Questa posizione, se si tiene un cuscino stretto tra le ginocchia, è ideale per mantenere la colonna vertebrale allineata. Questa posizione è molto buona da provare per chi soffre di mal di schiena, perché attenua i dolori, soprattutto quelli della zona lombare.

Il cuscino come alleato

cuscini letto ergonomico

Come abbiamo visto il cuscino svolge molteplici funzioni a seconda della posizione in cui si dorme e del punto in cui lo si colloca. Sceglierlo adatto alle proprie esigenze e ad ogni utilizzo sarà quindi fondamentale per il benessere del proprio corpo.

Prima di tutto è importante sapere che se cercate un cuscino da mettere tra le gambe, esistono dei modelli appositi dalla forma particolare. Per il cuscino da posizionare sotto la testa invece è importante conoscere alcune informazioni.

È consigliato sostituire il cuscino dopo circa 12/18 mesi, in quanto l’usura potrebbe modificarne la forma andando a diminuirne le capacità benefiche iniziali.

Per chi soffre di mal di schiena e dorme a pancia in su è consigliato l’utilizzo di un cuscino sottile, per non andare a sollevare troppo il collo e disallineare la colonna vertebrale nel punto della cervicale.

Un cuscino dallo spessore maggiore potrebbe invece essere valutato da coloro che dormono di lato, senza sottovalutare però che il collo non dovrebbe mai rimanere sospeso, ma essere sostenuto dal cuscino, che dovrà arrivare a toccare le spalle, che non dovranno però poggiare sul cuscino.

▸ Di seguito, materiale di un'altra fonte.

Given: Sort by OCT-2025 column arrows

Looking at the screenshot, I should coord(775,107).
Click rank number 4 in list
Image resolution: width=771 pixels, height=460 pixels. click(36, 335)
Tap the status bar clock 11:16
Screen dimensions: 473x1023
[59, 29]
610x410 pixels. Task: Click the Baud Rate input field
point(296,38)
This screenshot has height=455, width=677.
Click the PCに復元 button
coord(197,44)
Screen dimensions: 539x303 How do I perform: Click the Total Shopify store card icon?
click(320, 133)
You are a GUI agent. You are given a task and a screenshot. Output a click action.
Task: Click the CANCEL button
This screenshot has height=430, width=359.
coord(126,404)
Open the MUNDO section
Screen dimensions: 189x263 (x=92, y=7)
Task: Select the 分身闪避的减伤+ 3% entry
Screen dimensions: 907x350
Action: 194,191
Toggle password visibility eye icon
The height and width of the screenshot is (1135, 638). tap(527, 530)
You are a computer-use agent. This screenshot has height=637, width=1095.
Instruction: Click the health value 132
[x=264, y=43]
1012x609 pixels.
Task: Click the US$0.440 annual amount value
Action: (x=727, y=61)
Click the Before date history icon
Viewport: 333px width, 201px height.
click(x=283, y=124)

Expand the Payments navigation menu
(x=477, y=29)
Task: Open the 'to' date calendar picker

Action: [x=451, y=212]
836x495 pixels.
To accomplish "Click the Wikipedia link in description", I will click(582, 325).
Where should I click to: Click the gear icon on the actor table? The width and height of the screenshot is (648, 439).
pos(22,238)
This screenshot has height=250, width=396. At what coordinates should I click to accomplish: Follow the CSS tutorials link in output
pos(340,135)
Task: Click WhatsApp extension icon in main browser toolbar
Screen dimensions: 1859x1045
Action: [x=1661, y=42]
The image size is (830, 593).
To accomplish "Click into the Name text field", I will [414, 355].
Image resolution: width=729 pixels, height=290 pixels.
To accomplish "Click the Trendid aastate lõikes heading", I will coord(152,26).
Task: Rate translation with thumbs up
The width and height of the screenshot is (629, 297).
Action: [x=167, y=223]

Per coloro che invece dormono a pancia in giù e non riescono ad utilizzarlo sotto la fronte come precedentemente consigliato, la cosa migliore è optare per un cuscino molto sottile, anche se la soluzione ideale in questo caso è in realtà non utilizzare proprio il cuscino, al fine di diminuire al massimo l’affaticamento della colonna vertebrale e conseguentemente della schiena.